Born To Fly. Died A Hero.

Che Barnes
Lieutenant Commander – U.S. Coast Guard

Che Jeremy Barnes was born January 27, 1974 and raised on this farm.  Growing up he was fascinated with planes and flying. He spent his childhood flying remote controlled airplanes and during High School earned his own money to pay for pilot lessons, soloing on his 16th birthday.  After graduating from Esparto High School in 1992 he entered the US Coast Guard Academy, graduated with a mechanical engineering degree and served for 7 years as a Coast Guard officer at sea before earning his wings at military flight school. Che’s career with the Coast Guard was spent flying the HU-25A Falcon jets from Puerto Rico, the H-65 Dolphin helicopters from San Francisco and the C-130 Hercules aircraft from Sacramento.

Che spent much of his free time flying, or working on, his bi-wing Pitts S1-T in preparation for performing in aerobatic competitions throughout California. Che was happiest when he was home on the farm with his family and with his friend Carrie. Che was always asking questions and searching for the truth— trying to find his best role as a contributor to society.

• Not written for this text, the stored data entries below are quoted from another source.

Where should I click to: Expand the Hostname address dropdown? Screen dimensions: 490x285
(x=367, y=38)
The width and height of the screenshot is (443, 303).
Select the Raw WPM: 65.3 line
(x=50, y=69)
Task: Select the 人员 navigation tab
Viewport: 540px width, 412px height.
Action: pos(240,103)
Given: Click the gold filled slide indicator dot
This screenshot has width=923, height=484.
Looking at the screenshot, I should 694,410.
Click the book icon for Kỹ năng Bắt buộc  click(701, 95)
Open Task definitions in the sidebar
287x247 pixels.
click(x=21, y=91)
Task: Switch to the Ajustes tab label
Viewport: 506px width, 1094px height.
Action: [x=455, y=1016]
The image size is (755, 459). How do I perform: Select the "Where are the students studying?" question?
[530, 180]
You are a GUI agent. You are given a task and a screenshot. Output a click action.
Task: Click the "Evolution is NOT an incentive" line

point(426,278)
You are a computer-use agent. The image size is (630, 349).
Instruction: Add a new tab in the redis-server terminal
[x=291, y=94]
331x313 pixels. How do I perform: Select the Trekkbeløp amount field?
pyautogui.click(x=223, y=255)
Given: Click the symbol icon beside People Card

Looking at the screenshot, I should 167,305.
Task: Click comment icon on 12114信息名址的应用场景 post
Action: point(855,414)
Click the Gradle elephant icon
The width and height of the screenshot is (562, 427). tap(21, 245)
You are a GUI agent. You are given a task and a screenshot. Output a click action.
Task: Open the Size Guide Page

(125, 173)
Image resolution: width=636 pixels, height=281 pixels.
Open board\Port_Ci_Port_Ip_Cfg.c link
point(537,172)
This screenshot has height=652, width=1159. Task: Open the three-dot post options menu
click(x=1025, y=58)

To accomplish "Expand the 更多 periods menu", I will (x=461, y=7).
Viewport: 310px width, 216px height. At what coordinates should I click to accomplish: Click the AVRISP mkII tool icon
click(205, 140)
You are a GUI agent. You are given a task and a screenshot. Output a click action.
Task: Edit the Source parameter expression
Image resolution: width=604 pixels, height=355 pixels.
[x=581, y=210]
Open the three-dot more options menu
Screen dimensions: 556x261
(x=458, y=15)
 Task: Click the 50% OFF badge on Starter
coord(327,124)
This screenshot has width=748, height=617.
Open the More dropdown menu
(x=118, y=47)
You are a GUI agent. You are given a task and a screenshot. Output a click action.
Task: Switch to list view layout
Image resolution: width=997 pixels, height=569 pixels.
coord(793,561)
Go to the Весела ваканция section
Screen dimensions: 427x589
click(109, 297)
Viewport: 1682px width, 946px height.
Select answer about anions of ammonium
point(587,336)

On October 29th, 2009, Che and his crew of six were dispatched from Sacramento in the C-130 Coast Guard 1705 (CG1705) on a search and rescue mission to look for a missing boater off of the coast of San Diego. The ordered search area overlapped with the military training area W291, east of San Clemente Island. Unknown to Che and the crew of CG1705, a flight of four Marine helicopters were on a night training mission, flying with night vision goggles in a formation of four – two transport helicopters in front and two attack helicopters in back. These aircraft were being monitored by Beaver, the Navy control tower that monitors all military training activity in W291.

Beaver failed to inform CG1705 or the Marine helicopters that the two flights were on a collision course (CG1705 and the Marine helicopters had no way of communicating with each-other). At 7:09 pm, after dark, Che’s C-130, CG1705, was struck by the third helicopter in the pattern. Moments before the collision Che’s co-pilot voiced the passing of traffic below CG1705 – these were the two leading Marine helicopters in the pattern of four. The last phrase spoken by Che was the clam, but serious order to his co-pilot: “Climb up dude.” Immediately following this phrase the third helicopter in the pattern, a dimly lit Marine Crops AH-1 Cobra helicopter,  collided into the left side of CG1705. They never knew what hit them.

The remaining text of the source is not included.